We recently finished to deploy a continuous integration environment at Gephi and I’m excited to share some of the highlights.
The Gephi developer team has been hard at work to change the way we iterate and create releases at Gephi. Developer productivity has been an important theme for this year’s focus and we already made several improvements. At the end of last year we migrated our code to GitHub and improved the documentation. We then focused on plugin developers and made it really easy to create new plugins with the Plugin Bootcamp and the new gephi-plugins repository. Finally, we’re now introducing a completely automated build and release production system.
Our objective was to automate the way releases are created and tested. Previously, creating a release was a manual process and included error prone tasks like updating configuration files, unzipping translations in the right folder or creating installers. Open-source tools like Maven, Jenkins and Nexus can help to make this process seamless and always have the latest deliverables available.
We migrated our code base from Ant to Maven. Gephi is based on the Netbeans Platform and has more than 80 different modules with dependencies and third-party librairies. Maven makes it easy to manage a large number of dependencies and put all configuration parameters in one place. Maven has also a large number of plugins and is very well integrated in Netbeans and Eclipse IDE.
- A full application package, all Javadocs and sources are now produced and uploaded online with a single command.
- Dependencies are all defined in one place. It is also much easier to update to the latest version of the Netbeans Platform.
- All library JARs are dependencies to Maven Central or 3rd party repositories. No library JARs are directly included in the sources anymore.
- The Gephi project is now a standard multi-module Maven project.
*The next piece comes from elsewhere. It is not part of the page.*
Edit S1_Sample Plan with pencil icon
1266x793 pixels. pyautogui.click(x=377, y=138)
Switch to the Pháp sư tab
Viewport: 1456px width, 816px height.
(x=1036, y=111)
It can therefore be opened and built in Eclipse or IntelliJ, as well as Netbeans out of the box
- It facilitates module reuse in other projects like the Gephi Toolkit. Any other project can easily depend on any (or all) Gephi modules.
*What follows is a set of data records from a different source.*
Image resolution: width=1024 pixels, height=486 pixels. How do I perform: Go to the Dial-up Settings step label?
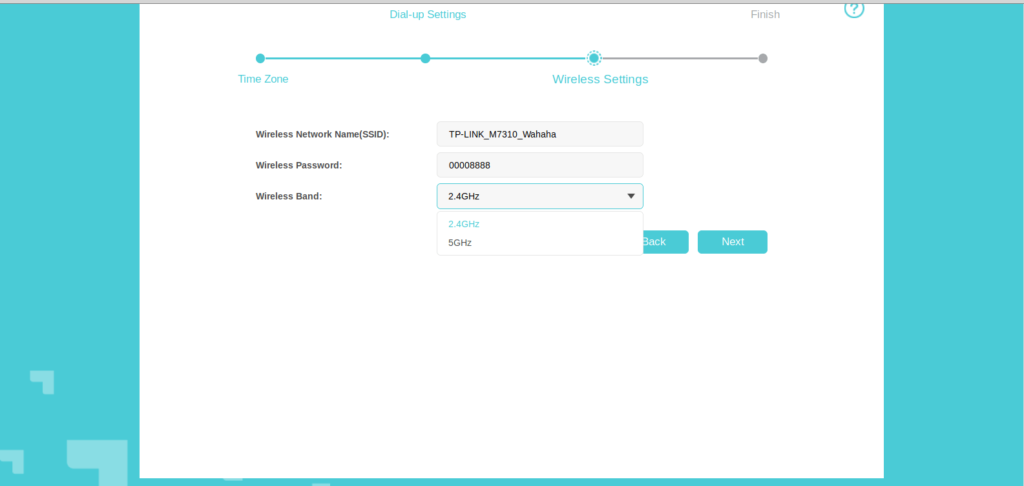click(x=427, y=14)
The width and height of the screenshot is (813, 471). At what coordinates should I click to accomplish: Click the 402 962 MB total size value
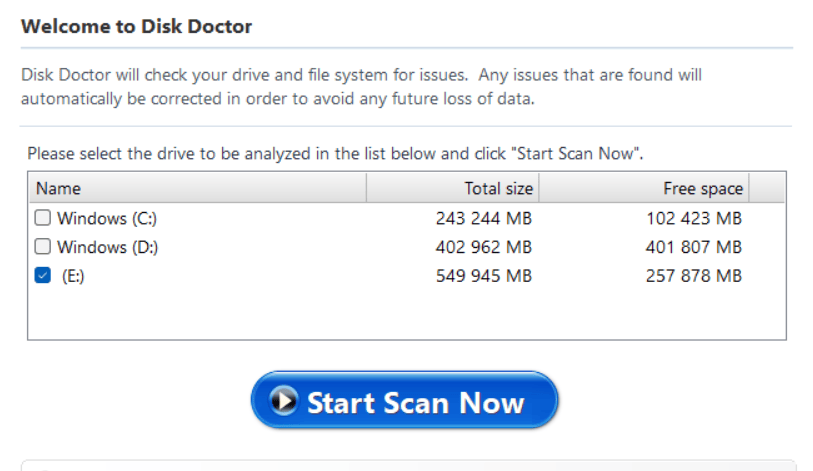(484, 247)
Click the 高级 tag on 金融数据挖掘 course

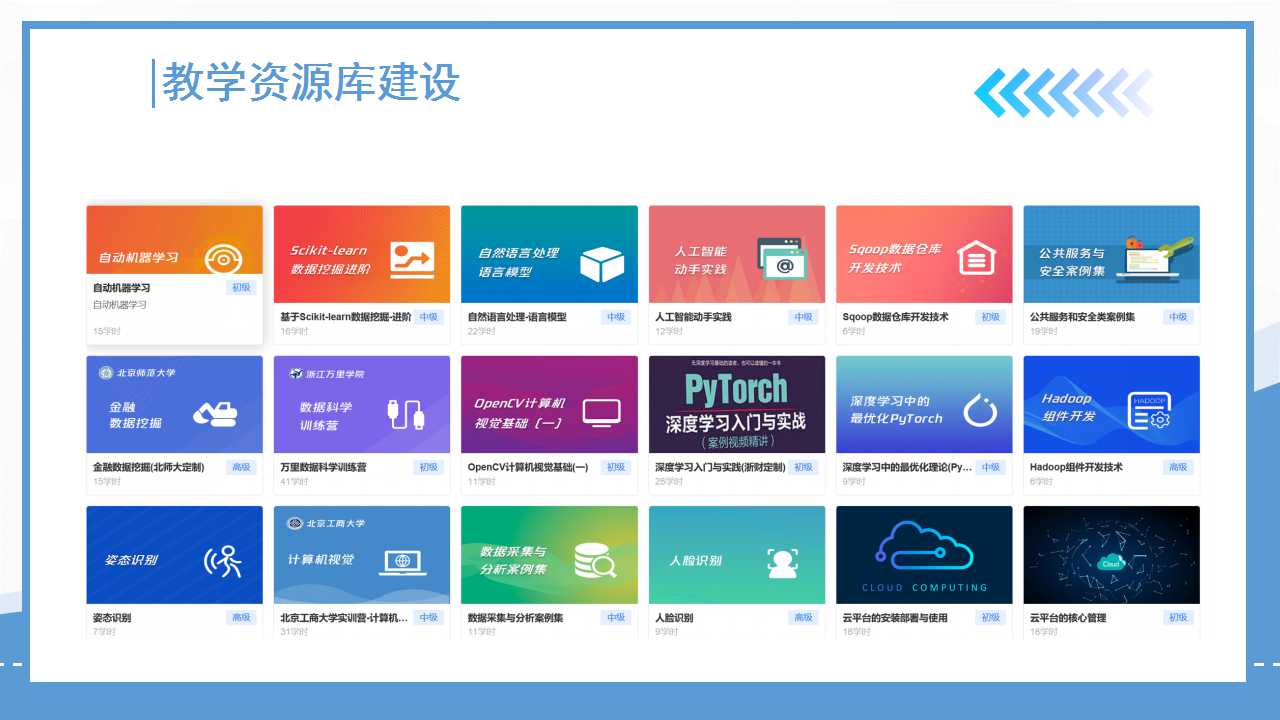click(x=241, y=467)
Jenkins is the continuous integration server we chose to automate building and testing Gephi. It is configured to build and test Gephi every night based on the latest version of the code on GitHub. If the build fails, developers are informed something needs to be fixed.
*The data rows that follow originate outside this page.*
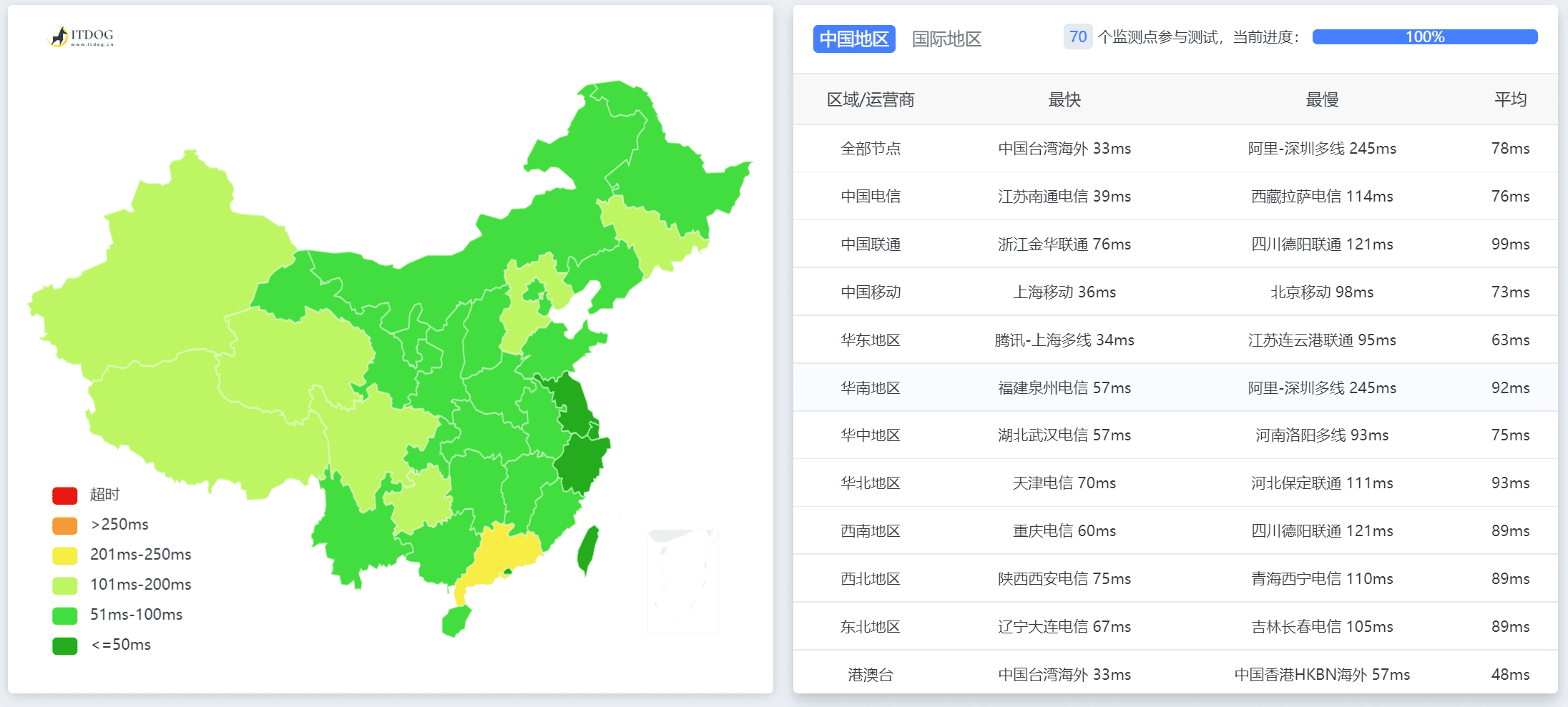
Task: Click the 平均 column header
Action: tap(1510, 100)
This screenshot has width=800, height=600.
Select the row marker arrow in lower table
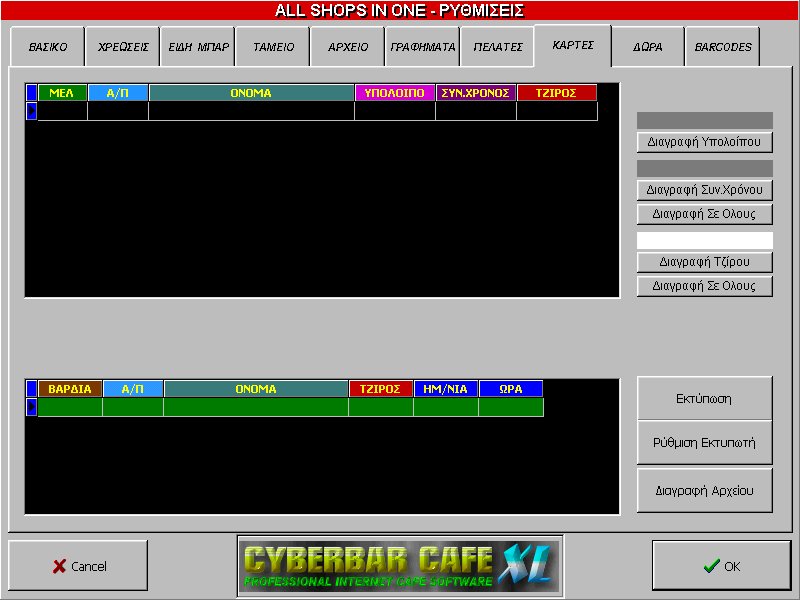(x=31, y=407)
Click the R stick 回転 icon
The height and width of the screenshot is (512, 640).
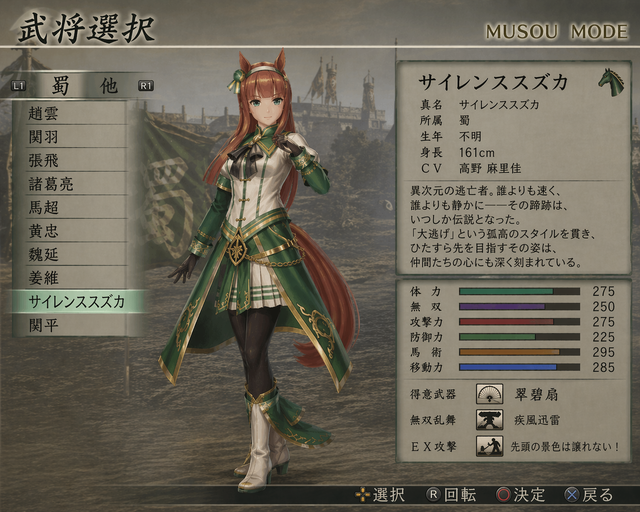(433, 495)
- Fully automated build in a stable environment. If something is wrong, it must be the code.
- In addition of Gephi itself, we’re also building the Gephi Toolkit every night. Eventually, we’ll be able to build and test plugins as well.
- Artifacts produced are uploaded to Nexus.
Nexus is a repository for artifacts, which could either be librairies Gephi is using or release binaires like the latest release. At any time, beta testers can download the nightly build and test new features. We just announced a new beta testing program, which couldn’t be possible without the availability of the nightly build.
- All 3rd party librairies have been uploaded to Nexus. Maven is using Nexus as a source for librairies.
- The nightly build packages are available for download.
- It also hosts the latest set of NBMs and Javadocs.
We learnt a lot during this project and will continue to strengthen the developer and beta-tester environment to scale up Gephi development. So far, we’ve done the Maven migration on a separate GitHub repository but we’ll soon convert the main repository and soon after release a 0.8.2 Gephi version. We’ve created a new Continuous Integration section on the Dev Portal and documented this project.
Plugin development remains the same for now and all plugins should be compatible with the new code base. In the next few months we would like to bring continuous integration to plugin developers as well. Testing at scale a large number of plugins at each new Gephi version remains a challenge and we would like to improve that. Also, we’ve seen issues where different plugins use different version of the same library and eventually cause crashes. Stay tuned for some news on that.
In the next few weeks we’ll update the documentation at various places how to build Gephi and work with the code. Developers interested to try this new system out should follow the instructions on GitHub or reach to us on the developer mailing-list.
Last but not least, we would like to say kudos to Maven, Jenkins and Nexus contributors for their huge and excellent work!